Егоров доел последний огурчик и поднялся.

– Спасибо вам, Анастасия Александровна. Ещё раз прошу прощения за то, что так вас донимал. Честно говоря, просто стало любопытно, зачем к нам прилетела такая столичная птица.

– Узнали?

– Нет. Птица пела, да как-то всё о другом. Всего вам доброго, госпожа Шахова.

– И вам не хворать.

Я проводила следователя до калитки и закинула в петлю крючок.

– Собаку вам надо завести, – сказал вдруг Егоров.

– Суточные дежурства, – напомнила я.

– Да, я и забыл… Ну, прощайте.

«Не кажи гоп!», подумала я, поворачиваясь, когда снова услышала за спиной тот же голос. Красивый, кстати, голос, такой бархатный и с хрипотцой.

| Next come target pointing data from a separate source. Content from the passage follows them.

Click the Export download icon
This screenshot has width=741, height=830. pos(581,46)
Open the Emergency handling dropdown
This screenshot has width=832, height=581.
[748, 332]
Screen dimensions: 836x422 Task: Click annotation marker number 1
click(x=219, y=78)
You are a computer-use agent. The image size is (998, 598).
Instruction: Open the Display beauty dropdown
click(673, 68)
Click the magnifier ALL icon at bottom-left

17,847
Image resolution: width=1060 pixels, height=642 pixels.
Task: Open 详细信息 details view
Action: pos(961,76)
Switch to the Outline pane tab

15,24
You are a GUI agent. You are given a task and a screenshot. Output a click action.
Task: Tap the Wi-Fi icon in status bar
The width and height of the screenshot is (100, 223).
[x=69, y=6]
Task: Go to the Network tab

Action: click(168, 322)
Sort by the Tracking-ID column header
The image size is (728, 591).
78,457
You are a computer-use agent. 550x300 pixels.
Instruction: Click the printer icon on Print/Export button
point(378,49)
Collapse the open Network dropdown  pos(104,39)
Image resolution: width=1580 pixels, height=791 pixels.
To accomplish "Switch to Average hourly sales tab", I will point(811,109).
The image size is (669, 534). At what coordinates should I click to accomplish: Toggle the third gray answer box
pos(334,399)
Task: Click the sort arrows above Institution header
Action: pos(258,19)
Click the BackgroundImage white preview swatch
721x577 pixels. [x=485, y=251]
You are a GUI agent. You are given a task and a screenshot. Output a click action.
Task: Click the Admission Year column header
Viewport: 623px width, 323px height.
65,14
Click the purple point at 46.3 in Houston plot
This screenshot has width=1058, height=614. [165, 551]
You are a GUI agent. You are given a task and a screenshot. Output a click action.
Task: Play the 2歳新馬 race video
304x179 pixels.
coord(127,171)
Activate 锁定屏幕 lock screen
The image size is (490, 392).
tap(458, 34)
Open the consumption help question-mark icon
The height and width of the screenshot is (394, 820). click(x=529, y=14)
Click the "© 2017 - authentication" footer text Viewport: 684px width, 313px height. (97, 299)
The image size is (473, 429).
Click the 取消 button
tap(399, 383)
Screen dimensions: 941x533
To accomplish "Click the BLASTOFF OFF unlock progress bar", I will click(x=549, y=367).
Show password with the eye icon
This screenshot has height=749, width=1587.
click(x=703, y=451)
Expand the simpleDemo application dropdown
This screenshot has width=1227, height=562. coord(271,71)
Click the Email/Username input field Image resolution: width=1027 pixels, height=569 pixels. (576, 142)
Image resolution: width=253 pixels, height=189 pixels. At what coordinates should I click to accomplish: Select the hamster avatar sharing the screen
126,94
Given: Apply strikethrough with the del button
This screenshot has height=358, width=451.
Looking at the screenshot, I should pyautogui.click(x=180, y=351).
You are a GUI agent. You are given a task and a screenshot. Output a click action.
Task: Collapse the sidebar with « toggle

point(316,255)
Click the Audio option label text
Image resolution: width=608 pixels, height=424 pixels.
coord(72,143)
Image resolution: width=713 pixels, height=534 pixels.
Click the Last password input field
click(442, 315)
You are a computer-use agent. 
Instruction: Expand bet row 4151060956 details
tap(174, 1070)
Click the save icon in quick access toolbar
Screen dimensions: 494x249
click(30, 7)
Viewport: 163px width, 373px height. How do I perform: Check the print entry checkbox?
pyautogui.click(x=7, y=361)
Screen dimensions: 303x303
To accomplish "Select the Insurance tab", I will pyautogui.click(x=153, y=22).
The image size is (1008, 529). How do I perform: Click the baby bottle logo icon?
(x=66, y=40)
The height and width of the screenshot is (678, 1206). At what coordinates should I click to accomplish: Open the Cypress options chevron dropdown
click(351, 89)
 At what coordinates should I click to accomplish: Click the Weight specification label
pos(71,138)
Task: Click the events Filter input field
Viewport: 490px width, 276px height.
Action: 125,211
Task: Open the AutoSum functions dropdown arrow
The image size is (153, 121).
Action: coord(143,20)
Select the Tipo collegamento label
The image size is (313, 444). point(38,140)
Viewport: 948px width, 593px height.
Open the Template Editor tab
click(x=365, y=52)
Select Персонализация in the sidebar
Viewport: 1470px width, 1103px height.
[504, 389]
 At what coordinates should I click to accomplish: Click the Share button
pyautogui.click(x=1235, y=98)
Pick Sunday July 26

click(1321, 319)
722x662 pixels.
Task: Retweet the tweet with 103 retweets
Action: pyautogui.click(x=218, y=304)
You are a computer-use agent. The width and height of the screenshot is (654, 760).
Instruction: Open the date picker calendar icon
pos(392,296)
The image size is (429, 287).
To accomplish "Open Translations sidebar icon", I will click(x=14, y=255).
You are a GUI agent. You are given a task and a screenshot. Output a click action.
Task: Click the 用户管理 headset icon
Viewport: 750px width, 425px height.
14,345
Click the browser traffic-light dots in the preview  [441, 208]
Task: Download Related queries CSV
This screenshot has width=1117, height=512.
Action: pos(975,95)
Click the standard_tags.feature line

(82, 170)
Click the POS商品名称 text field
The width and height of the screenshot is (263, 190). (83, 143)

– А перепутать его ни с кем не могли?

– Бухвостова? С чего бы это? – удивилась я.

– Темно ж ещё было!

– Нет, хмарь стояла, предутренние сумерки. Но я траву собирала, и легко отличала одно растение от другого, значит, света было достаточно.

– Понятно…

И Пётр Григорьевич Егоров пошёл к машине.

Часть 2

Подполковник

Дежурить мне предстояло второго мая – то еще удовольствие, говоря честно. Накануне, в праздничный день, народ использовал возможность повеселиться от души. Шло веселье обычно по накатанной программе: национальные напитки и угощение – напитки закончились, и храбрецы отправились на добычу новой порции – напитки добыты, употреблены, выплёскиваются из ушей – душа требует разгула и драки.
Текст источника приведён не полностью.